» WHAT IS NEEDED
Please write out exactly the lines of the data below from the line holding "1104x590 pixels." through the line holding "This screenshot has height=778, width=1319.", and leave out the rest.

» Saved entries
- - - - -

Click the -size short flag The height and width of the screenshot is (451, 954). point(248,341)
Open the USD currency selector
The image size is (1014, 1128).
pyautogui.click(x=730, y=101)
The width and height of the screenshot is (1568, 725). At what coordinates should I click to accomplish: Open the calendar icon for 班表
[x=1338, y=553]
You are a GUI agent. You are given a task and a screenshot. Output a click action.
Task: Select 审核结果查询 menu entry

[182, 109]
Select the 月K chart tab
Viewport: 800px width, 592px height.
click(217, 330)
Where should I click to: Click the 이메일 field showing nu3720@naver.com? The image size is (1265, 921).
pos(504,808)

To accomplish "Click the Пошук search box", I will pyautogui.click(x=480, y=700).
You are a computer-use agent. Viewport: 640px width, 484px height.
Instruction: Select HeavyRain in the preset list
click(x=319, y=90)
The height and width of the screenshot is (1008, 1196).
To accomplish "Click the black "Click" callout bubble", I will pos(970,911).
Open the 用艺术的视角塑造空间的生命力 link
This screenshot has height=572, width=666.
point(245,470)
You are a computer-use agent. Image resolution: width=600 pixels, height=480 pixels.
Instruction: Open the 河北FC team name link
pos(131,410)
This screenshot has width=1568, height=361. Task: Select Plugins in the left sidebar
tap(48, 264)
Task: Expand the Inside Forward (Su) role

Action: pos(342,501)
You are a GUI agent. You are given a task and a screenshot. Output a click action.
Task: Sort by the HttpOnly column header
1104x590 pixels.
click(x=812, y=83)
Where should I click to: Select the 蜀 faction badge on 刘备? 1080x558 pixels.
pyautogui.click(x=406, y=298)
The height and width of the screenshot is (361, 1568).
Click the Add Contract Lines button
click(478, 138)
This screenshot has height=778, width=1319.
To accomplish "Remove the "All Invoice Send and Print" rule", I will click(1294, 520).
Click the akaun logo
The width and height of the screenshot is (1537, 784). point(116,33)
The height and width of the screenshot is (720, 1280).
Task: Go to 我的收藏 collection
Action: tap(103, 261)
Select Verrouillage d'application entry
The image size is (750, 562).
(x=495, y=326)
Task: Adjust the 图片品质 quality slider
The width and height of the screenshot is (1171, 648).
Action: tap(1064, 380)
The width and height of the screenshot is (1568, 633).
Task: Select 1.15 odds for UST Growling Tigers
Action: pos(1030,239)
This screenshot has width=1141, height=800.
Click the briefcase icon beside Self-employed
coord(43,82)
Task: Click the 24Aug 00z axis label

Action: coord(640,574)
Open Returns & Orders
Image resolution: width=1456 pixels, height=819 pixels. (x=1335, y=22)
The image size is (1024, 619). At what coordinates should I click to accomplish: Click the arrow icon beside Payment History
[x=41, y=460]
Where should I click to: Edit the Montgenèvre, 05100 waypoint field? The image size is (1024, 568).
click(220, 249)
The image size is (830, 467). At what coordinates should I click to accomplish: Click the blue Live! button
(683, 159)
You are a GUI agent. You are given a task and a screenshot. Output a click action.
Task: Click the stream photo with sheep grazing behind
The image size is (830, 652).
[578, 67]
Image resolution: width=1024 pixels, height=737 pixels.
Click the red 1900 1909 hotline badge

- - - - -

» TASK RESULT
1104x590 pixels.
click(x=812, y=83)
Where should I click to: Select the 蜀 faction badge on 刘备? 1080x558 pixels.
pyautogui.click(x=406, y=298)
The height and width of the screenshot is (361, 1568).
Click the Add Contract Lines button
click(478, 138)
This screenshot has height=778, width=1319.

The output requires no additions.